When the board of the Prince Edward Island BioAlliance met last month for its first strategy session in three years, it didn’t exactly have to rip up its old plans and start afresh.

No, a better term for the BioAlliance’s task would be “fine tuning”. The BioAlliance knows that in six years it has established a successful model, with a gaggle of bioscience companies and organizations employing almost 1,000 people, and the private sector segment growing strongly. The partners in the alliance are in no hurry to fix what isn’t broken, so they are building on success with a few new or enhanced initiatives.

“This is all about building credibility,” said Executive Director Rory Francis in an interview in his Charlottetown office. “You build credibility and you attract IP and then you attract capital and then you attract people.”

The bioscience community began the BioAlliance in 2005, shortly after the National Research Council’s Institute for Nutrisciences and Health set up in Charlottetown. Given its history in food production and the strengths of the University of PEI, biosciences were an obvious sector on which PEI should concentrate, and the BioAlliance served as a guiding force for its growth. Francis, a former deputy minister in the PEI government, says his group is not a trade association so much as a “fourth pillar”, working with industry, academia and government to develop the cluster.

Over the years it has made a few key decisions that have contributed to the growth of the industry. For example, human drug development can be incredibly lucrative, but it is also fraught with risk and multi-year regulatory processes. So the BioAlliance and its partners have instead encouraged entrepreneurs and researchers to focus more on personal healthcare products and fish and animal health. Its biennial VetHealth Global conference is one of the world’s leading gatherings for animal health and has drawn the CEOs of Pfizer Animal Health, Novartis Animal Health and other big hitters.

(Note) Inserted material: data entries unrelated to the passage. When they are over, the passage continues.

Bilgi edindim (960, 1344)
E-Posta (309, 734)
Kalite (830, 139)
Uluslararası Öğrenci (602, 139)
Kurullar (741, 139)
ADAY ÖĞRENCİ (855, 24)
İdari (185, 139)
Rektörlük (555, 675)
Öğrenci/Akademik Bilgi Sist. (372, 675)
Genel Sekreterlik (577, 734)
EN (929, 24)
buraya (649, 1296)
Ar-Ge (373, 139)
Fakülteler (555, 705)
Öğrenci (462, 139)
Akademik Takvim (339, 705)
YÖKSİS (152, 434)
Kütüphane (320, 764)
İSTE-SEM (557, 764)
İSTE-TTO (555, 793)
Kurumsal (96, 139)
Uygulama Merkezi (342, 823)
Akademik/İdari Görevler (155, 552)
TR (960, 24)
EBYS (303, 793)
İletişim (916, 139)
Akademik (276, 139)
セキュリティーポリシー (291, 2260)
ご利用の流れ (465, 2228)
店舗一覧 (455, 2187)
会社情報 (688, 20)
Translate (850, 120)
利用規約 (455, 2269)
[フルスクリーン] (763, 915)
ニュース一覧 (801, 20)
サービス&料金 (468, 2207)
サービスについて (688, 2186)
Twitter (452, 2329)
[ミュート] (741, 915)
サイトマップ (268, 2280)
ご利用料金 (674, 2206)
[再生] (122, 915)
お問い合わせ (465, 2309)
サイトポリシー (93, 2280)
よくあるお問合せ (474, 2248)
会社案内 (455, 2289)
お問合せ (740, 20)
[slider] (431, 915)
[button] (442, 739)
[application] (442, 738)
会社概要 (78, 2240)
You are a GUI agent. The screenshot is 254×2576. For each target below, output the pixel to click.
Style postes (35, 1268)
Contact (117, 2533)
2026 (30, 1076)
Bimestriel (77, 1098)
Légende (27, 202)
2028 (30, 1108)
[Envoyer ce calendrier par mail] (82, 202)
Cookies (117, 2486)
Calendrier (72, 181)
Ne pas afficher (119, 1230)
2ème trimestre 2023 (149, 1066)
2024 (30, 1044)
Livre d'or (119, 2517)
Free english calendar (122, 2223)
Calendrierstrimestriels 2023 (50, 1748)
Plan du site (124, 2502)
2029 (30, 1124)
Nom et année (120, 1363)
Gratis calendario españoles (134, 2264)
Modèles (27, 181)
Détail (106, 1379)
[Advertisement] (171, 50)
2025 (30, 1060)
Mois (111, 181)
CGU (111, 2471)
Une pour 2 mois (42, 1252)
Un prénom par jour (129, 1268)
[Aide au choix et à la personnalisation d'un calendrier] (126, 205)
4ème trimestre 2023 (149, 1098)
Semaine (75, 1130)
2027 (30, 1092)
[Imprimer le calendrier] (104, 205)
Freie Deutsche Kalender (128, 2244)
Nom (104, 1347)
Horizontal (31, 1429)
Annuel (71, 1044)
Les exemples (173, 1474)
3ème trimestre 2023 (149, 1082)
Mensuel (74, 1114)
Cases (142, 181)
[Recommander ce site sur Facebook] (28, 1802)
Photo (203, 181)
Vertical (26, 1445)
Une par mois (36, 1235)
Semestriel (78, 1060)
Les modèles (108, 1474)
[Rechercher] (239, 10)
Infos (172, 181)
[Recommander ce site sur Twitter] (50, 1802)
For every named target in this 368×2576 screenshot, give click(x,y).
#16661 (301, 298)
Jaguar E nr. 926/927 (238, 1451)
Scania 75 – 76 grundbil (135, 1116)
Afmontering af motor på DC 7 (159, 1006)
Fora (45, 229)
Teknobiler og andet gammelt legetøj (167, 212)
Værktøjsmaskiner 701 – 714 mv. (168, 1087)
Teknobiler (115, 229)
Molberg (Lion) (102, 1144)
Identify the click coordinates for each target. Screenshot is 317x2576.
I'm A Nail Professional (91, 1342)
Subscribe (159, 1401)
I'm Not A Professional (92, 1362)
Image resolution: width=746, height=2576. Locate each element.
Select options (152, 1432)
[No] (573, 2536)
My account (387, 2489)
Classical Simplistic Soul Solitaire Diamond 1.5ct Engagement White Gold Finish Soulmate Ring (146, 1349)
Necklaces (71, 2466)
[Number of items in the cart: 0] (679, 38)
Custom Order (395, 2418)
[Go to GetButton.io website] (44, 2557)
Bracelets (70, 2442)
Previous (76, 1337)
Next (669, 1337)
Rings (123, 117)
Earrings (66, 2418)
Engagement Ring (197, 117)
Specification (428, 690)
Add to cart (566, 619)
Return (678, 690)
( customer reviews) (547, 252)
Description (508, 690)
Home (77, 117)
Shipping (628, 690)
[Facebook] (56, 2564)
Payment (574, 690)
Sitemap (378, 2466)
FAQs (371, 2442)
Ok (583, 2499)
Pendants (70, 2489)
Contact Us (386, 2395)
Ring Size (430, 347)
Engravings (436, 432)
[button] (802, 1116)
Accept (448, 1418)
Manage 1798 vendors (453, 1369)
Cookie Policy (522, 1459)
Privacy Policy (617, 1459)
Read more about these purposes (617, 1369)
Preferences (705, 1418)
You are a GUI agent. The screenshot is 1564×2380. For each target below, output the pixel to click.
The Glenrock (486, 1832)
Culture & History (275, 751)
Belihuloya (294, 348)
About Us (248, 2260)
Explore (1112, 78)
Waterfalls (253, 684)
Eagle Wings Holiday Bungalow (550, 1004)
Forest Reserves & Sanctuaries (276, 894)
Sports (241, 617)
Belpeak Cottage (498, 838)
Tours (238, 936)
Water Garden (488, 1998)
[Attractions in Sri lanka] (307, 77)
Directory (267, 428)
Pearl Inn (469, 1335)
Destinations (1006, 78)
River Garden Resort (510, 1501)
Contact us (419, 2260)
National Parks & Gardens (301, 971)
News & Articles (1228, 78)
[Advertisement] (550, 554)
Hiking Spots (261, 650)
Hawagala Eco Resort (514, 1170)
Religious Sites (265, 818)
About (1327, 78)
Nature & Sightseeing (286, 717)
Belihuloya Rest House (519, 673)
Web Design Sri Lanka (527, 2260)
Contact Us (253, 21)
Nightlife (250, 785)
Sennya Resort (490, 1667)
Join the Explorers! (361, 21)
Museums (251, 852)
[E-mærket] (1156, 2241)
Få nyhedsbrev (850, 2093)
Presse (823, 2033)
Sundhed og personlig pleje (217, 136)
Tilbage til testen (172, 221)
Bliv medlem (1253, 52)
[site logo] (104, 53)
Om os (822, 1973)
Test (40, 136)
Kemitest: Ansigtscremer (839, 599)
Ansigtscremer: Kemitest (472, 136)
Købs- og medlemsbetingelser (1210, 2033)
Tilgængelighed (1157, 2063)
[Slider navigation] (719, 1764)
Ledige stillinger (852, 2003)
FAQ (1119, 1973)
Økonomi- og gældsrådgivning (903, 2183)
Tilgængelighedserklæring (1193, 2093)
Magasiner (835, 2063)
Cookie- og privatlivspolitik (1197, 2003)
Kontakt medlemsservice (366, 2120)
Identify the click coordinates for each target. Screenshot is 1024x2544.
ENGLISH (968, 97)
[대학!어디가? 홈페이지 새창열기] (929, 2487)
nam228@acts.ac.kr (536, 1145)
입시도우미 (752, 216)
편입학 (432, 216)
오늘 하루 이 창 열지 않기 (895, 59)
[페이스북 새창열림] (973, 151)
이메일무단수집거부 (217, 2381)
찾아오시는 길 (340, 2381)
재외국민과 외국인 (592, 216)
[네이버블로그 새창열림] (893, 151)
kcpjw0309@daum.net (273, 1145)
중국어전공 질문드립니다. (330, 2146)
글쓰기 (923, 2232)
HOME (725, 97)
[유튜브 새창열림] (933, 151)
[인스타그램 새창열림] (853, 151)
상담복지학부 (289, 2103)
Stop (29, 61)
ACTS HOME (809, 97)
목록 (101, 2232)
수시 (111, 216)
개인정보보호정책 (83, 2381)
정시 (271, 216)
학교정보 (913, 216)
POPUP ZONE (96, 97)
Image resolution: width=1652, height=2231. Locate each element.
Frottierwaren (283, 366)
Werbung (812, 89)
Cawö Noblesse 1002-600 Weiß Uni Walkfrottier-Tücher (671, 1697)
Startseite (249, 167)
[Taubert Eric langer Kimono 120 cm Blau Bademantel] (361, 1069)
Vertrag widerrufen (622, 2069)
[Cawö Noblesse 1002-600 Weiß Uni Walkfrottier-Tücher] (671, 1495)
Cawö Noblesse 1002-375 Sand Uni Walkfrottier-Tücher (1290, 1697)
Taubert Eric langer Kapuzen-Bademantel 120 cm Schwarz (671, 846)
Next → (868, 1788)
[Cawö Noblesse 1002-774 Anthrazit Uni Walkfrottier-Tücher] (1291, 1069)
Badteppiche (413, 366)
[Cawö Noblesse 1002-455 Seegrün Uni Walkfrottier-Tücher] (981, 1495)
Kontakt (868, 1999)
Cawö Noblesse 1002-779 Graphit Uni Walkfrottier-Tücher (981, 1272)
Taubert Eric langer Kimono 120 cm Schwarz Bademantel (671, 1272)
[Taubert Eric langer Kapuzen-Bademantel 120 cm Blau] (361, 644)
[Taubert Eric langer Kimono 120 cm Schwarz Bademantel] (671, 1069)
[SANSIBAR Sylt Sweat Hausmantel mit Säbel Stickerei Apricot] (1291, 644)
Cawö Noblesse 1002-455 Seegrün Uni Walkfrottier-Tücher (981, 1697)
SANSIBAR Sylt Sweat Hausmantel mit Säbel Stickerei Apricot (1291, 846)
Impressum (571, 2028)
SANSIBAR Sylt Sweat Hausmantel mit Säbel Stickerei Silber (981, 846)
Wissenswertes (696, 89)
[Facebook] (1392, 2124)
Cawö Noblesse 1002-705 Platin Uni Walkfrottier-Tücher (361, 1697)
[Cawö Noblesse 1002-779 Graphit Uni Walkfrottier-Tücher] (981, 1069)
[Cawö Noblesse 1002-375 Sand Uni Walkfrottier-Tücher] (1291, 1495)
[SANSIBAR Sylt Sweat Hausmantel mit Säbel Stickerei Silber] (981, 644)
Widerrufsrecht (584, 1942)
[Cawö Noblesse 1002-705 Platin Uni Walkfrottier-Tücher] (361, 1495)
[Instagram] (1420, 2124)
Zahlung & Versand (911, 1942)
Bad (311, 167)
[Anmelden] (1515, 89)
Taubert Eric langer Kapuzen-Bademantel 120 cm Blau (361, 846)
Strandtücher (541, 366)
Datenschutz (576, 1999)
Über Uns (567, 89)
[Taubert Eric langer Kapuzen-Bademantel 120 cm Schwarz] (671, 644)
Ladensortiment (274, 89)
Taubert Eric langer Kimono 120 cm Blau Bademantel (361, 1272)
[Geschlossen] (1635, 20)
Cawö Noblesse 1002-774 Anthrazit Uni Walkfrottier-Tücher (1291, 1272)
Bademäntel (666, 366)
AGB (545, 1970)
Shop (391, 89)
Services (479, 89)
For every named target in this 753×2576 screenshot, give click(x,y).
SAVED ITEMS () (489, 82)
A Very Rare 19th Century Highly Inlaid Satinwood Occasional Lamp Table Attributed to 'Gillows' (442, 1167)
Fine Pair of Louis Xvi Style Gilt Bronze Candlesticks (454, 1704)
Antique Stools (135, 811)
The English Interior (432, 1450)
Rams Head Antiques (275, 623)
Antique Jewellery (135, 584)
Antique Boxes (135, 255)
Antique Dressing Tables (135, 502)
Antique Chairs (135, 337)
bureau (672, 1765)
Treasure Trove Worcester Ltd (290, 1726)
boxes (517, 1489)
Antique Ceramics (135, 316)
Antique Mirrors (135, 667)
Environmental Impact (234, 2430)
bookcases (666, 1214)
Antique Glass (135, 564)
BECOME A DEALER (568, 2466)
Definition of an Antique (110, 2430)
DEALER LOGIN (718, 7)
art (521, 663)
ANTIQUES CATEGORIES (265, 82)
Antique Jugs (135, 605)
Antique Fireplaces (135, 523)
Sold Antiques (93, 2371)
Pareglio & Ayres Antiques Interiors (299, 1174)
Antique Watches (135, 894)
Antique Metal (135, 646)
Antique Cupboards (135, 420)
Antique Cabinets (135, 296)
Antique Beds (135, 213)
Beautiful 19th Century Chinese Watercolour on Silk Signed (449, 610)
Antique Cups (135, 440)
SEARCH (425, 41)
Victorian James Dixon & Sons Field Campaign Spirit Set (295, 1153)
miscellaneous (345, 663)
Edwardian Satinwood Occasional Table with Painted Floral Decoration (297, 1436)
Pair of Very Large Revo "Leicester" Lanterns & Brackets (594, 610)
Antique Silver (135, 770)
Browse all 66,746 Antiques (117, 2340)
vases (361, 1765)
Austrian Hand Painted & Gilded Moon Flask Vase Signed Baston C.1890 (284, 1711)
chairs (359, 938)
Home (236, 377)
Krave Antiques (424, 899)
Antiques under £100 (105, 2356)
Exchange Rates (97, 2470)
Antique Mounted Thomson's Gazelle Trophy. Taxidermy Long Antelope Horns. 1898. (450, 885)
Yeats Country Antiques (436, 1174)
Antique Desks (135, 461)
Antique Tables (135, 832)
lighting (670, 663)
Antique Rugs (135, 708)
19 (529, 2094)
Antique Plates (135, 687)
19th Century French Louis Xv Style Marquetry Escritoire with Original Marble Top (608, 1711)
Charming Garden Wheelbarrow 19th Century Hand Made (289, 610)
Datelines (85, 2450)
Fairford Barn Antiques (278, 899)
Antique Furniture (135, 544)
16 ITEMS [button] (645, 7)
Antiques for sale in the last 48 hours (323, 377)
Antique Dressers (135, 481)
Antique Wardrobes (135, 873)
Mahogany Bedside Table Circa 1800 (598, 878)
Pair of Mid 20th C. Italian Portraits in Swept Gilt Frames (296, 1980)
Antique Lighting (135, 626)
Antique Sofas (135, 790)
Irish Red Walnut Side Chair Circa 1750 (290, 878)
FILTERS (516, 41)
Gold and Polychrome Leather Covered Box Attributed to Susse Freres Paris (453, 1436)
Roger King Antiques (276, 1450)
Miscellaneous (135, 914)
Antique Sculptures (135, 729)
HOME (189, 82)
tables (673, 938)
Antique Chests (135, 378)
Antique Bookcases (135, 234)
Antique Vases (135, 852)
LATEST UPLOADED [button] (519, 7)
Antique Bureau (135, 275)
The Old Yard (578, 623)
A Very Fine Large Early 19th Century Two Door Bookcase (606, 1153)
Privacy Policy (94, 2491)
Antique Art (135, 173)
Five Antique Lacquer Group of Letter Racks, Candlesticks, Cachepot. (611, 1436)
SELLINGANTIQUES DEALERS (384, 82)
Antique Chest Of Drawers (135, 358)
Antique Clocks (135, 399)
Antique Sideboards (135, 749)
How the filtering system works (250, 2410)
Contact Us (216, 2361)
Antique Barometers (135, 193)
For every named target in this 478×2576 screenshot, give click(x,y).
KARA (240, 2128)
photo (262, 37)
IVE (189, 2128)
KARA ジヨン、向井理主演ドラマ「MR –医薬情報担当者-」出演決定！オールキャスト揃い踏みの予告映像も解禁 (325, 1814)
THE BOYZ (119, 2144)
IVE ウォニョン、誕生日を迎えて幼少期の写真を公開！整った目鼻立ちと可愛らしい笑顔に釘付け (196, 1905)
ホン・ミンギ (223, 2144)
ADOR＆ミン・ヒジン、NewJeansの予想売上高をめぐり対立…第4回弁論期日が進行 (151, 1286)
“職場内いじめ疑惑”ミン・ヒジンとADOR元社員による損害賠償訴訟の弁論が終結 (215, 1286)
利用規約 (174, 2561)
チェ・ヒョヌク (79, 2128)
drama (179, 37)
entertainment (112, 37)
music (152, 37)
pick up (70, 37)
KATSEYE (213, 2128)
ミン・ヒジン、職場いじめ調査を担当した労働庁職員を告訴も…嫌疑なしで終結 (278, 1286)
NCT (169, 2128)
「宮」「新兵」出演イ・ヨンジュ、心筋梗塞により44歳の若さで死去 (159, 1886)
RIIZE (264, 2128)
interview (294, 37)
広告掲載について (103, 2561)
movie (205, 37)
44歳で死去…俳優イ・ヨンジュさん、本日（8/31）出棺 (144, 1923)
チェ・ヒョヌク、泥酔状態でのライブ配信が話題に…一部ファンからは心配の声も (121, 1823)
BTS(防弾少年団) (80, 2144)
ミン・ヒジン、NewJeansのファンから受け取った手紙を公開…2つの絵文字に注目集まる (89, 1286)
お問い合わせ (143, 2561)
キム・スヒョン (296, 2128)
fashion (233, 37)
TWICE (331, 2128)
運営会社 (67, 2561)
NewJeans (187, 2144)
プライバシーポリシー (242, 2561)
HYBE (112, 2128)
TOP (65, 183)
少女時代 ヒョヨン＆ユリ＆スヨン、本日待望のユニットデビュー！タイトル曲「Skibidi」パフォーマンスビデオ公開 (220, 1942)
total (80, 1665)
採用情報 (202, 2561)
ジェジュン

The results have been impressive, especially in private sector growth. In 2010, the companies in the BioAlliance sphere recorded $95 million in revenue, a gain of 100 percent over five years. The number of jobs in the sector has almost doubled as well, with just under 575 people at work in the private sector and 400 in the public sector, including research.

Statistics on research and development take years to confirm, but Francis believes there is now about $75 million in research and development ($20 million to $22 million of it in the private sector), up from a confirmed $68 million in 2008. 

“The important thing is the trajectory and the trajectory in the private sector is higher than in any other segment,” said Francis. The growth has included the development of a host of successful companies headquartered on the Island, including Island Abbey Foods, BioVectra and Neurodyn.

So how do the BioAlliance partners improve on this success?

The first step is to focus on attracting private capital and to expose the entrepreneurs to sources of that capital. The BioAlliance has a tradition of “In-Missions” in which it flies leaders in a field to PEI to meet people, rather than flying a lot of Islanders around the world, and in the next little while it wants to fly in more venture capital managers.

There are also a range of projects from screening companies to working with the Canadian Consulate in San Francisco to connect with potential investors, to a commercial services initiative that will help to incubate companies by analyzing and improving business plans. The body is also developing a regulatory strategy, to help companies in the field understand and plan for the often treacherous job of gaining regulatory approval.

All of these efforts will complement the development of the new $30 million, 60,000-square-foot BioCommons, the first phase of which is due to be completed this year. It is expected to host 500 employees in five years.

That private sector trajectory Francis mentions looks like it will continue to be quite steep.